Short-term optimal scheduling of wind-photovoltaic-hydropower-thermal-pumped hydro storage coupled system based on a novel multi-objective priority stratification method

In the new power system with high proportion of uncertain renewable energy sources (RES), there is a defect of RES consumption at the expense of other power sources' operational efficiency. This paper proposes a short-term optimal scheduling model of wind-photovoltaic-hydropower-thermal-pumped hydro storage (WPHTPHS) coupled system, which realizes the multiple optimization objectives involving minimizing operation cost of thermal power units, maximizing clean energy power generation, minimizing net load fluctuation and thermal power regulation. First, to overcome the dimension disaster problem in the solution space of high-dimensional random variables, a method for pre-solving integer state variables is proposed. Then, a novel multi-objective solution strategy of priority stratification-coupled feedback combined with improved plant growth simulation algorithm is designed.

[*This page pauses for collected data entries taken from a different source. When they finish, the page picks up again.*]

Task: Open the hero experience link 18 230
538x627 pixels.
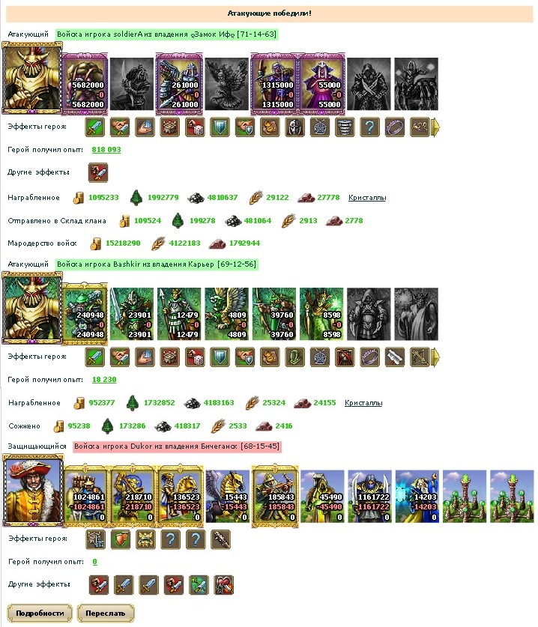Action: point(104,380)
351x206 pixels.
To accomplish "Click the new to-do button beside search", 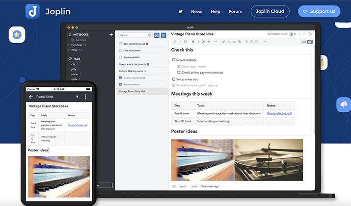I will 157,35.
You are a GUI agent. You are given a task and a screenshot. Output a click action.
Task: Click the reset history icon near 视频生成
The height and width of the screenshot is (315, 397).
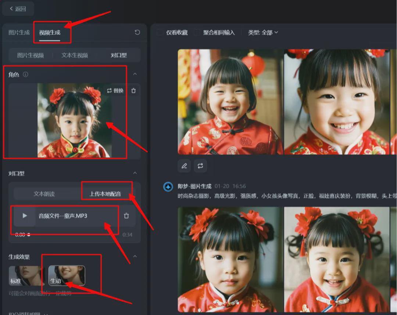(137, 32)
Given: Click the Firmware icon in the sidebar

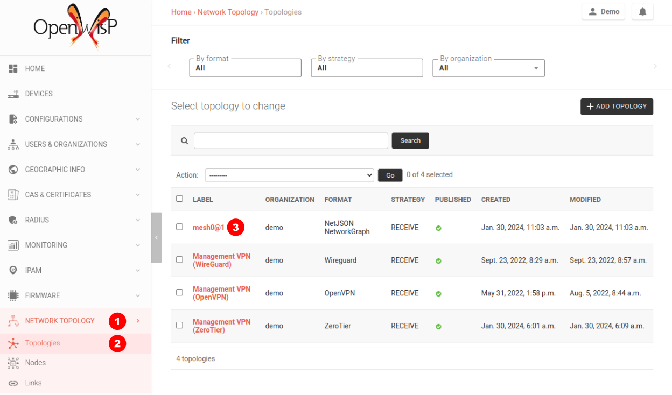Looking at the screenshot, I should [x=13, y=295].
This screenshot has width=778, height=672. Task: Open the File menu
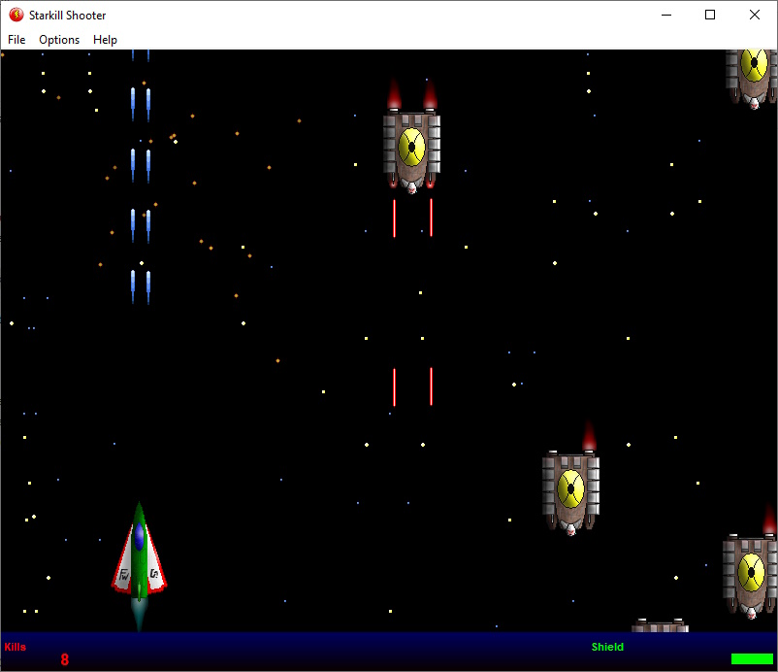click(16, 40)
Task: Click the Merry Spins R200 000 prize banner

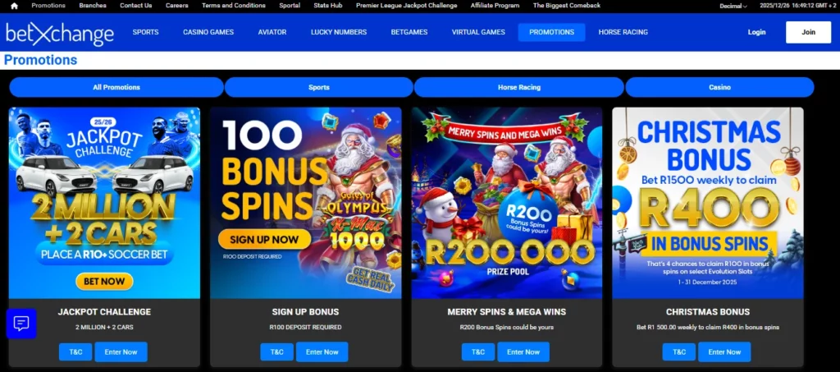Action: (x=507, y=203)
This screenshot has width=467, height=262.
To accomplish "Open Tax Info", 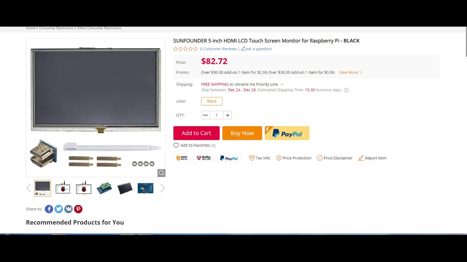I will point(260,158).
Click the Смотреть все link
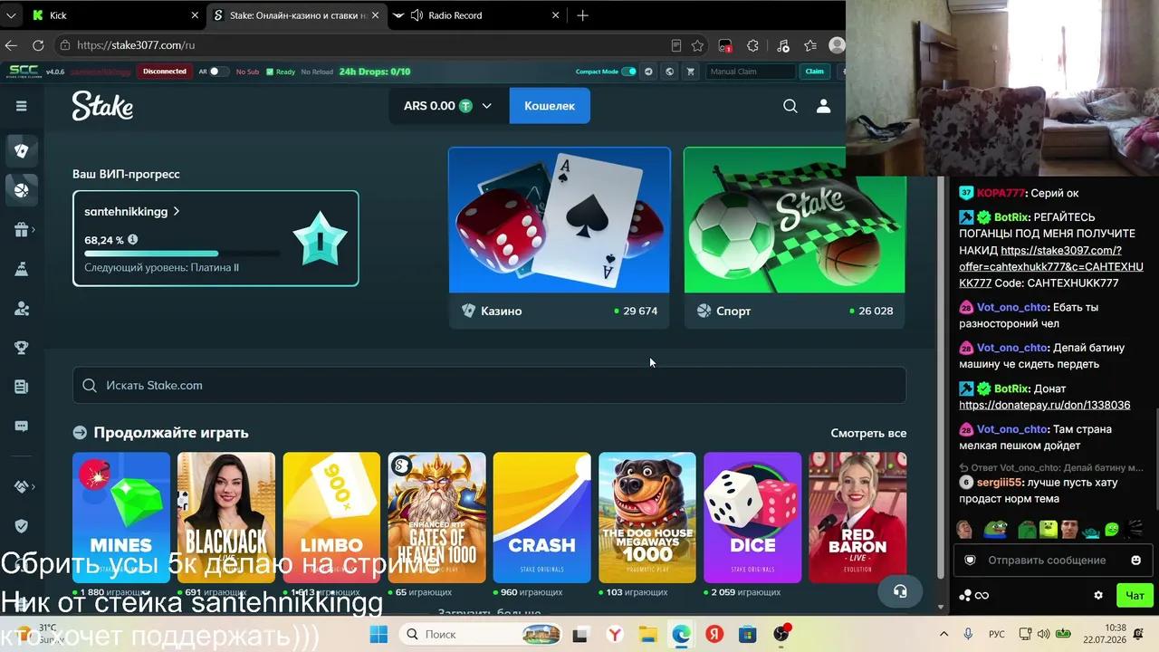 [x=868, y=433]
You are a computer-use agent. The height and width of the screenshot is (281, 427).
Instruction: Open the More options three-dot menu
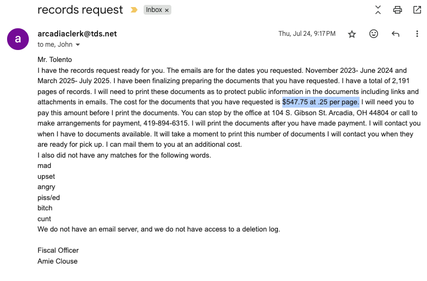coord(417,34)
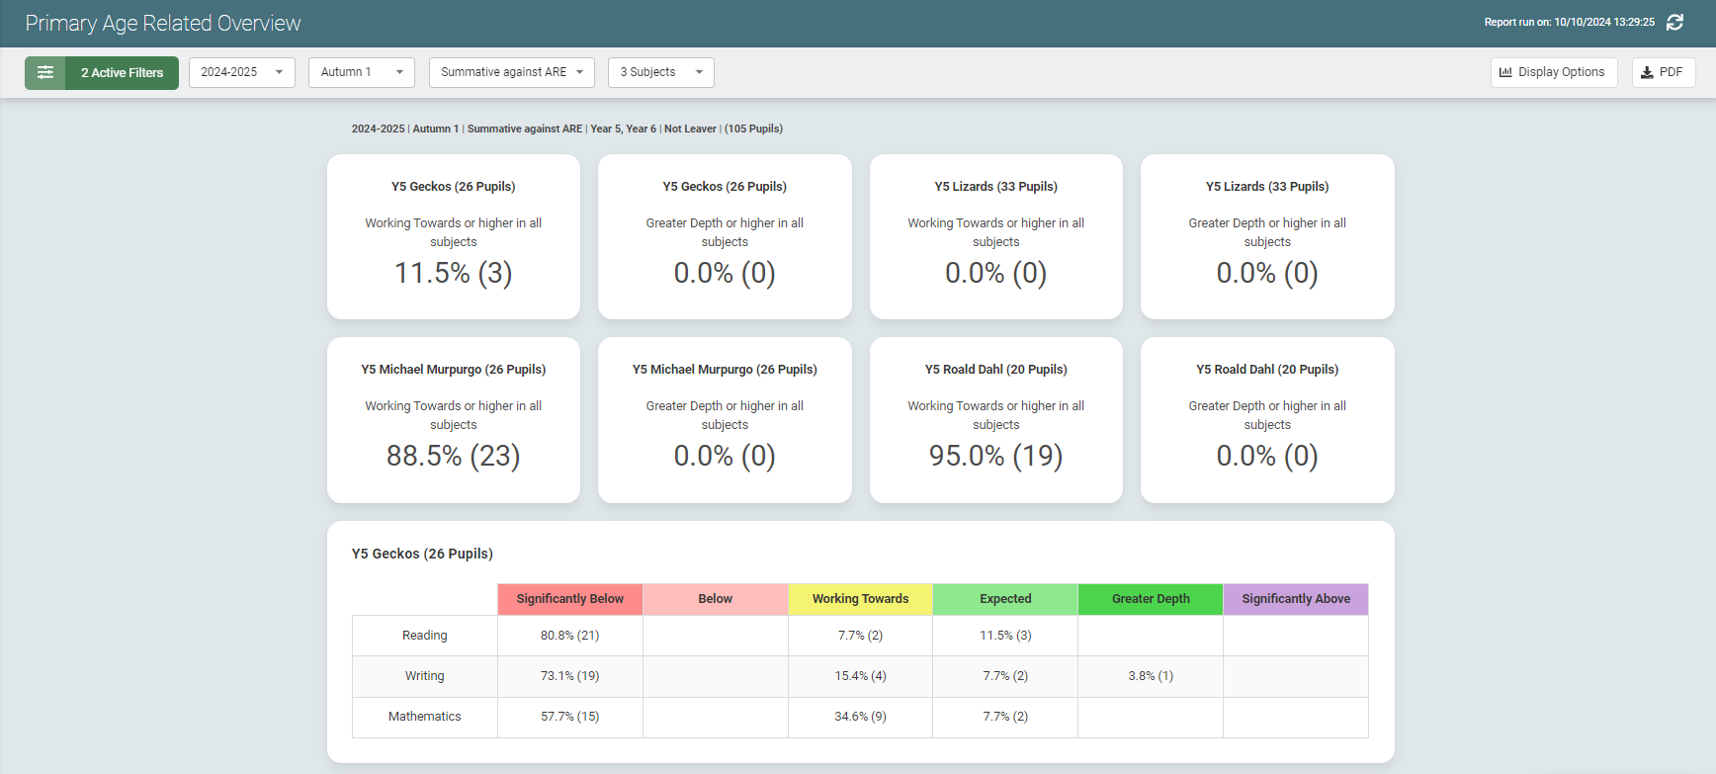Open the Y5 Geckos Working Towards card

pyautogui.click(x=454, y=236)
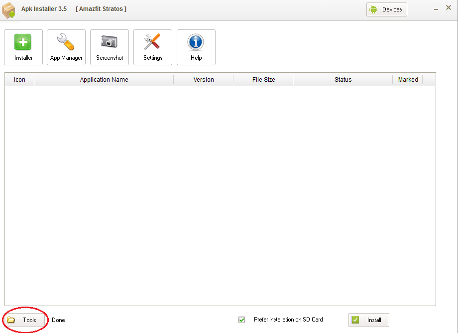Click the Marked column header
This screenshot has height=333, width=458.
[x=408, y=80]
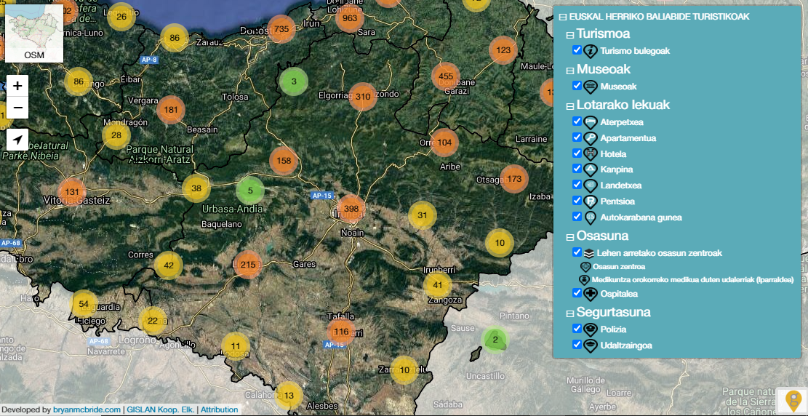Click the yellow map pin icon
Image resolution: width=808 pixels, height=416 pixels.
point(792,401)
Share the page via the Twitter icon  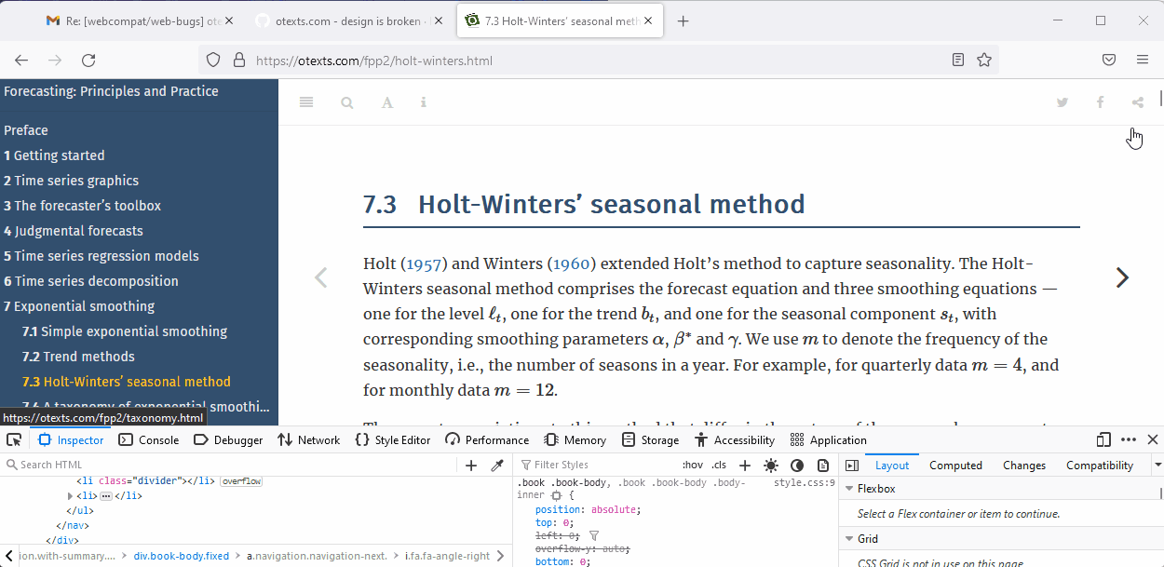click(x=1062, y=102)
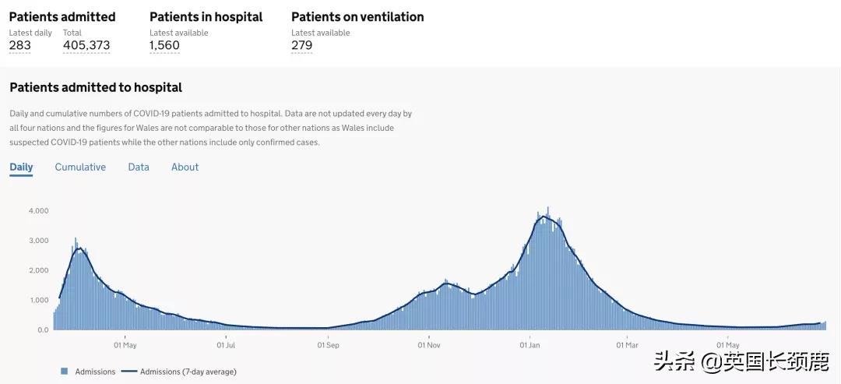Select the Daily tab
The height and width of the screenshot is (384, 841).
[21, 167]
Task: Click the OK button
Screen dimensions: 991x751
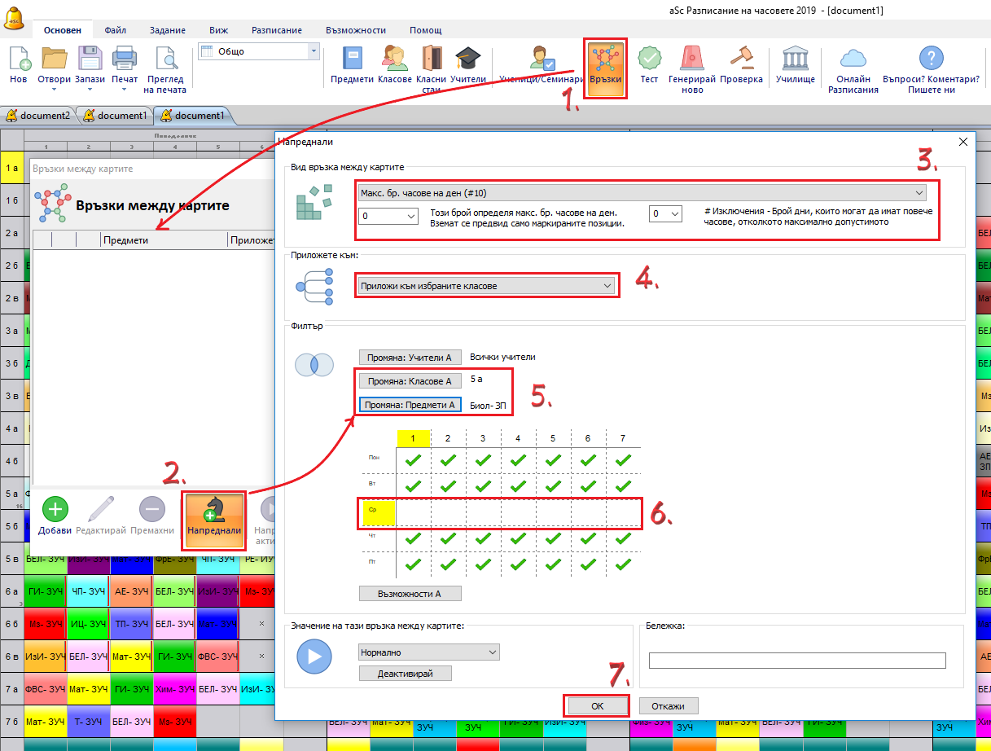Action: 596,706
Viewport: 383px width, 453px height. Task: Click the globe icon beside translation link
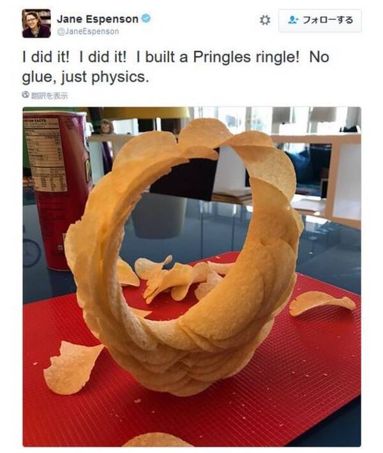point(26,94)
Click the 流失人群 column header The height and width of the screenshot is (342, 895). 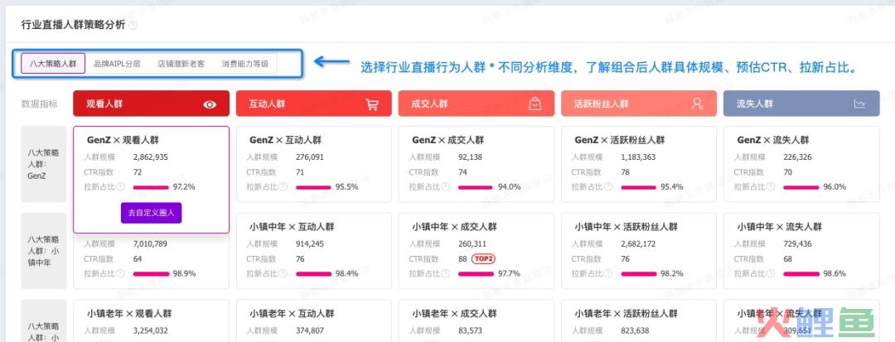pos(801,104)
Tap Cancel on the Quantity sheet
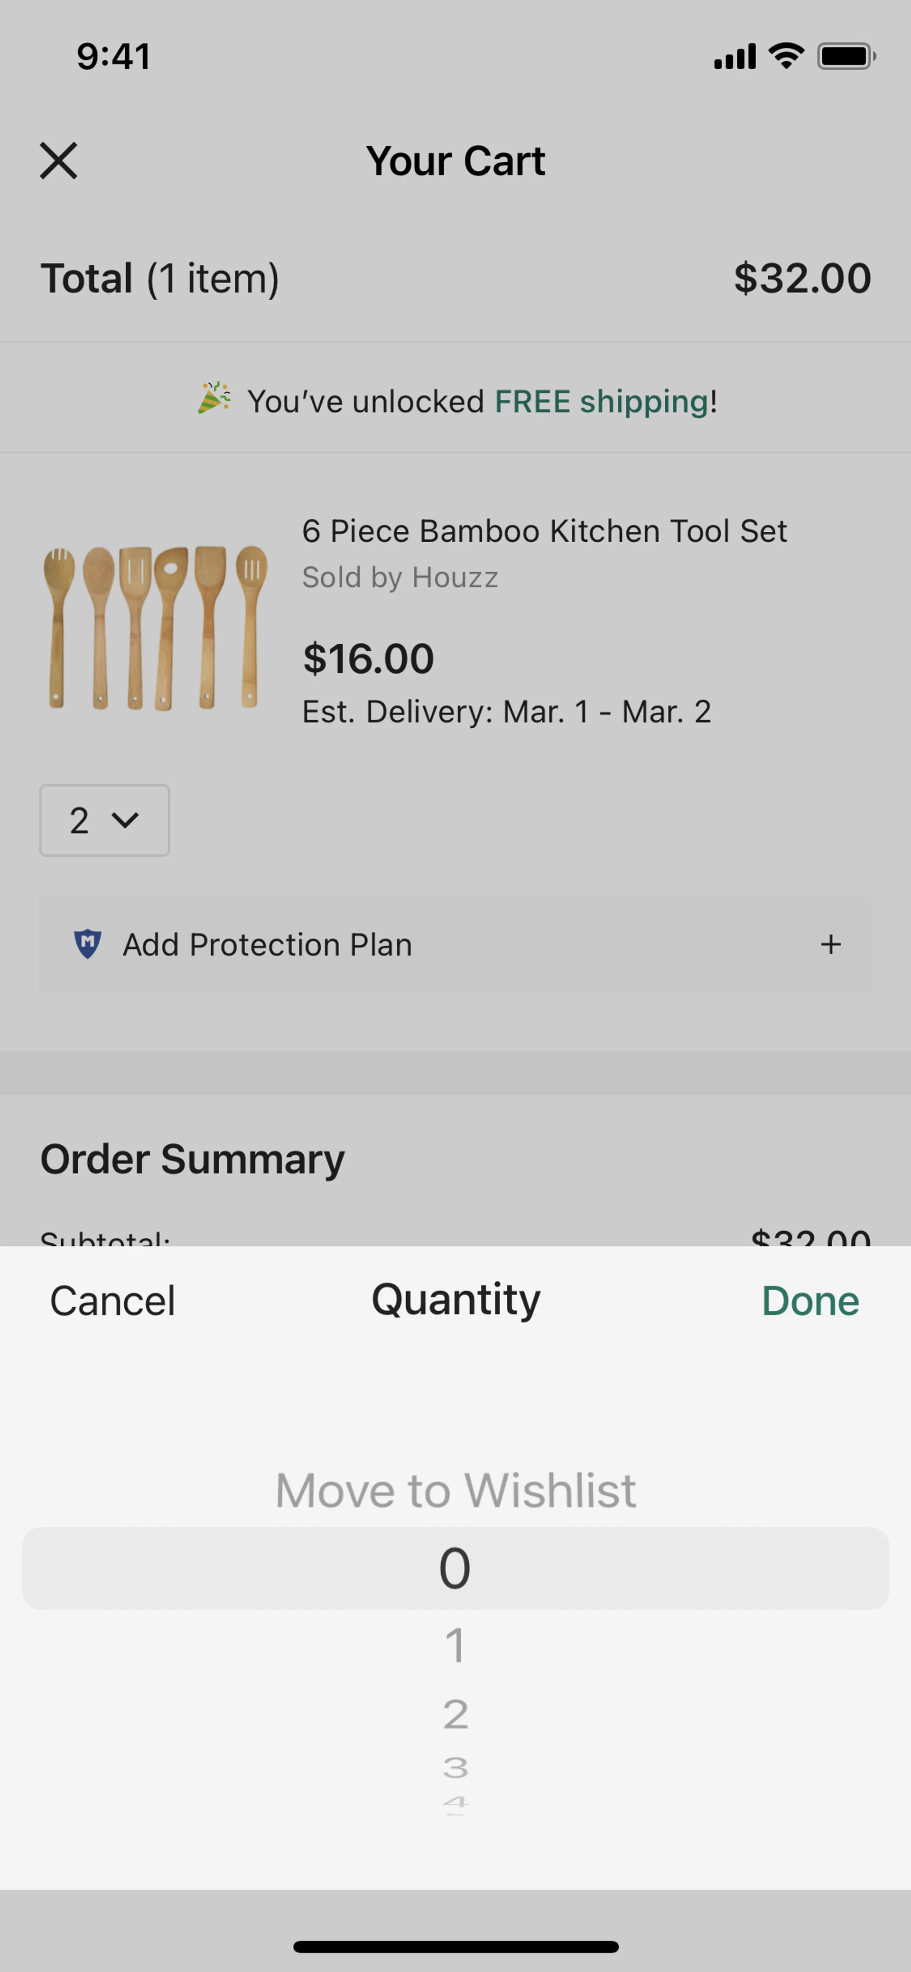 pos(113,1301)
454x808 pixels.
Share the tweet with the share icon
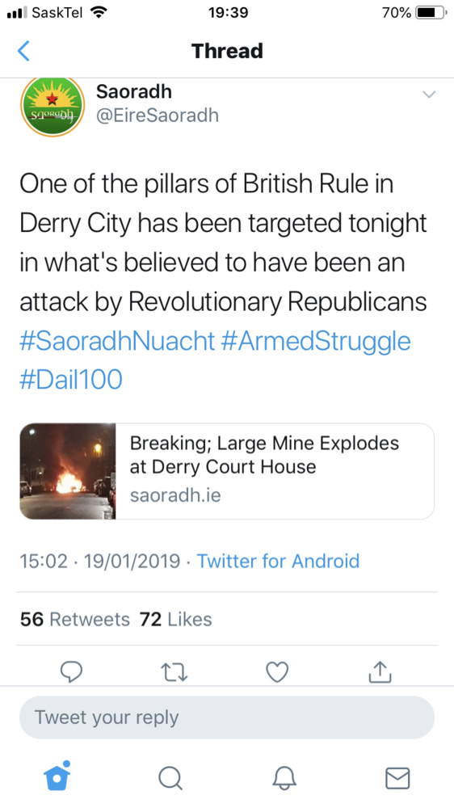tap(380, 671)
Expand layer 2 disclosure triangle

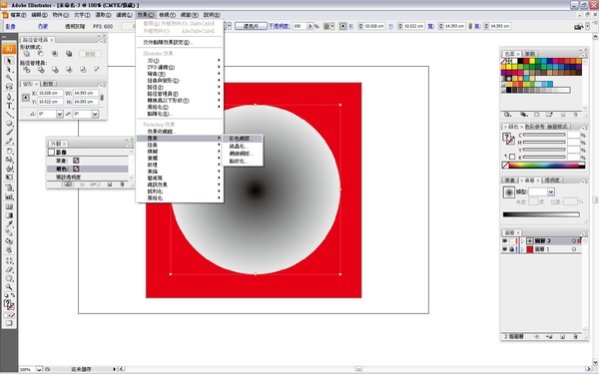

Finally, the effectiveness and superiority of the proposed model and solution method are demonstrated by case studies, and the numerical results show that the number of startups and shutdowns, standard deviation of output and operating cost of thermal power units are reduced by 90.9 %, 65.34 %, and 14.01 % respectively, compared with traditional wind-photovoltaic-thermal strategy. This study contributes to resolving the relationship between conflicting objectives and highlighting the potential advantages of WPHTPHS coupled system to maximize overall performance from economic and stability perspectives.